◆ **TASKS TO COMPLETE**
A. According to the JVC repair post, what should you do before working on the unit?
B. List every location on the unit where the JVC repair post says screws for the cover are found.
C. Resume the JVC repair post from where it stops.

◆ **DOCUMENT**
Question about JVC MX-KB30 CD Shelf System
I am copying this solution posted by another person which works: Excellent suggestion - worked like a charm. This is a like a 'circuit-breaker' to protect the system against high voltage fluctuations. So press firmly but gently and the white piece goes in and stays in. Thats all. DO NOT push too hard. Important thing is to use the right tool to push the white piece. Again - thanks for this - saved me some $$$.
I know I'm finding lots of old posts about this JVC model MX-KB30 "PROTECT" problem but - I FIXED IT!!!!
Figured it had something to do with the speaker circuit board. Decided to look for a reset on the board itself. Not sure that I found one, basically becuase there was not a perception of a button pressing down, but the "PROTECT" cleared and the sound is coming through the speakers again. The sterio works fine.
First - as when working on all electronics - unplug the unit and make sure all static electricity has been discharged before working on it. You will need a small jewlers philips screw driver as well as a mirror for looking down on top of the electrical components.
Remove the cover of the sterio surrounding the sides and top of the unit - there are screws on the sides, top and around the edges of the back fo the unit related to this piece. You do not have to remove any other pieces.
There will be a circuit board attached to the back center of the unit that has a black cable running to the headphone plug and the speaker connections are also running through this board.
If you face the front of the unit, looking at the sound circuit board from the right side, there will be a small black - square looking - voltage regulator (I think that's what it is anyway) that you will see some voltage information and some switch setting pictographs (along with the numbers 1, 2, 3).

◆ **DATA LINES**

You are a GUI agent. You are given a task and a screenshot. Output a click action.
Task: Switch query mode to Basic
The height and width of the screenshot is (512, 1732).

◆ **RESPONSES TO THE EXERCISE**
A. Unplug the unit and make sure all static electricity has been discharged.

B. The sides, the top, and around the edges of the back of the unit.

C.
On top of this black unit (here is where you need the mirror) there is a square hole that looks down inside this unit as well as a round hole that you will see white plastic inside.
Using the jewlers screwdriver, carefully press on the white plastic once or twice (I couldn't tell that it had pushed down) particularly becuase I have no clue how sturdy this piece is.
With the cover still off the unit, plug it in and make sure the "PROTECT" message has disappeared and the speakers are working again.
That's exactly what I did and the darn thing started working again.
Maybe I just got lucky, but this is a nice sounding unit and it would be a shame to see folks toss it away for such a simple fix if that is indeed what did it.
Excellent suggestion - worked like a charm. This is a like a 'circuit-breaker' to protect the system against high voltage fluctuations. So press firmly but gently and the white piece goes in and stays in. Thats all. DO NOT push too hard. Important thing is to use the right tool to push the white piece. Again - thanks for this - saved me some $$$.
Posted on Oct 01, 2011
If your handy you gots ta open this thing up and replace the bad capacitor (hint-its the little cylindrical thing thats got burnt smoke on it) on the IC board. Also, check for a short while your in there.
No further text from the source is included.